START Entries provided

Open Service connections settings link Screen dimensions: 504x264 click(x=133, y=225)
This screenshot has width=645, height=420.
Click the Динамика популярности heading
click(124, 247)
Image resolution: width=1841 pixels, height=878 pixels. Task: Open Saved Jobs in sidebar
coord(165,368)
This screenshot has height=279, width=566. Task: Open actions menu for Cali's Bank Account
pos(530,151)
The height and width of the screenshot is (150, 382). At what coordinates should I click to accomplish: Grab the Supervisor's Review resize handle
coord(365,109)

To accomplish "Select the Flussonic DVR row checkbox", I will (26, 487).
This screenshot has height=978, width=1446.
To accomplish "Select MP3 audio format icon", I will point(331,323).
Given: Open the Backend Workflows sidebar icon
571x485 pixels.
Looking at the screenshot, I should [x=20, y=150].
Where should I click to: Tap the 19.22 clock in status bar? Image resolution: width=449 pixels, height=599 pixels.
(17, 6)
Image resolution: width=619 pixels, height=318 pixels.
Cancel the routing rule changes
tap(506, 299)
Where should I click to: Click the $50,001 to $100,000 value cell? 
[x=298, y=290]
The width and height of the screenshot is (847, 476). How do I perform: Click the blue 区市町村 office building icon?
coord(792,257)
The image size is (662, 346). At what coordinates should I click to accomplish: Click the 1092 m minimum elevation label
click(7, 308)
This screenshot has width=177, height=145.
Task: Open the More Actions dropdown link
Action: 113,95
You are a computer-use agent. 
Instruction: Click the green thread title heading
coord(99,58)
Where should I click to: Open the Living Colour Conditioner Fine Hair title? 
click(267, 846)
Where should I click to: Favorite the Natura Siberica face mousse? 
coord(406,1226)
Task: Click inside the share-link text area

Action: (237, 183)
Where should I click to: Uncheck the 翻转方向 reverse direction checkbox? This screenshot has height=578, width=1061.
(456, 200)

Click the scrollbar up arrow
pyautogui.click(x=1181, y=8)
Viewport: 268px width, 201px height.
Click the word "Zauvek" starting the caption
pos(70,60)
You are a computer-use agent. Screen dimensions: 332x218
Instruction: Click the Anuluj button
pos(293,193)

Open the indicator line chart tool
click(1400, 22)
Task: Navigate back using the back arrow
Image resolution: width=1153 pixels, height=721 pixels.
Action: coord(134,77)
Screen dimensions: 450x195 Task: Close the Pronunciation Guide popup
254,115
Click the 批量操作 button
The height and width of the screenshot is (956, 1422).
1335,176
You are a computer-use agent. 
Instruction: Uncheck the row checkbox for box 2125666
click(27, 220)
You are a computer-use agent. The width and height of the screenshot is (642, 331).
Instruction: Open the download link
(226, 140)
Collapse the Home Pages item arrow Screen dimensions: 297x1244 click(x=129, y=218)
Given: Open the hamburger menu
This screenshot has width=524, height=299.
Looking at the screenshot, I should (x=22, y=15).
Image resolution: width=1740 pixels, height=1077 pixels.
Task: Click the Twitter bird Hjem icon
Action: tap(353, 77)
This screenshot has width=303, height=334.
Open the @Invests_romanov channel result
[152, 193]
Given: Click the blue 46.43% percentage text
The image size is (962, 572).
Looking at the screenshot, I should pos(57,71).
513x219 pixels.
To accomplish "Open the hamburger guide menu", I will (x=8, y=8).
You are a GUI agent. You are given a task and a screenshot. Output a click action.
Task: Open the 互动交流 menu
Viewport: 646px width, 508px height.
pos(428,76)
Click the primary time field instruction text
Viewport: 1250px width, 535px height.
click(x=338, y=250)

END Entries provided

What is expected: Which lines run from the one containing "Given: Click the blue 46.43% percentage text" to the end of the data? Output them exactly, with nothing added.

Written response:
Given: Click the blue 46.43% percentage text
The image size is (962, 572).
Looking at the screenshot, I should pos(57,71).
513x219 pixels.
To accomplish "Open the hamburger guide menu", I will (x=8, y=8).
You are a GUI agent. You are given a task and a screenshot. Output a click action.
Task: Open the 互动交流 menu
Viewport: 646px width, 508px height.
pos(428,76)
Click the primary time field instruction text
Viewport: 1250px width, 535px height.
click(x=338, y=250)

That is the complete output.